### Task goal:
The answer must be every line from the listing that holds the string "computer".

### Recorded information:
——————————

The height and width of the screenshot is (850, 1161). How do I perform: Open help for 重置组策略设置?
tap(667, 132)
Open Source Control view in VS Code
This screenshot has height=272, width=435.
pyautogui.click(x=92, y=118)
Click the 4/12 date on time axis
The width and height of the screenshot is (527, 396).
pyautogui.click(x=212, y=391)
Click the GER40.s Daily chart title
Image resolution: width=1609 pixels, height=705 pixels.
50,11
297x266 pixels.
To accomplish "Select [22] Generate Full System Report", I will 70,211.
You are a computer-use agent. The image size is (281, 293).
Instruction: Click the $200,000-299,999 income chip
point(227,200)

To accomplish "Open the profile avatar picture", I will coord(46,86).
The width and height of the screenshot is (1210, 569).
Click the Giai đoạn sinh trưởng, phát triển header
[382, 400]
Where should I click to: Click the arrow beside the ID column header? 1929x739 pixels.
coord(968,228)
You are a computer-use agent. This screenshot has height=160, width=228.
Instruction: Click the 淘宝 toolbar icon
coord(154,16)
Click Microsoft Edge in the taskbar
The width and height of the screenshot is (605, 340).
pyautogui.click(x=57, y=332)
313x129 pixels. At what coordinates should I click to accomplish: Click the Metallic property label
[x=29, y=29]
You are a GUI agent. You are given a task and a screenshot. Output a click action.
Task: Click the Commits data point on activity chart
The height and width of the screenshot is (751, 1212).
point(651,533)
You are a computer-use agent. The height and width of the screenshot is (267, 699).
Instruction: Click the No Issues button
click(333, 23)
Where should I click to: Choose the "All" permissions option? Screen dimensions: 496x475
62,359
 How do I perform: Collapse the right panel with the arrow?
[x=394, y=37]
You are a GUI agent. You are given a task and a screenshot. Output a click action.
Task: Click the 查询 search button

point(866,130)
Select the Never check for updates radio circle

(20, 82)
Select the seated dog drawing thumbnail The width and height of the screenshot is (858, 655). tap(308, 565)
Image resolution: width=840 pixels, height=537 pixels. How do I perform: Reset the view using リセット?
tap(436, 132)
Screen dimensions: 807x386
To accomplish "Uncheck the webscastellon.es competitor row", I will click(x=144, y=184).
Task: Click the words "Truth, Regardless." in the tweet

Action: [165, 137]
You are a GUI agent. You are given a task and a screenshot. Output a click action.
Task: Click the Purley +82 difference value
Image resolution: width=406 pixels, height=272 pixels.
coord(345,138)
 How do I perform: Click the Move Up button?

——————————

### Problem solution:
You are a computer-use agent. The image size is (281, 293).
You are a computer-use agent. This screenshot has height=160, width=228.
You are a computer-use agent. The height and width of the screenshot is (267, 699).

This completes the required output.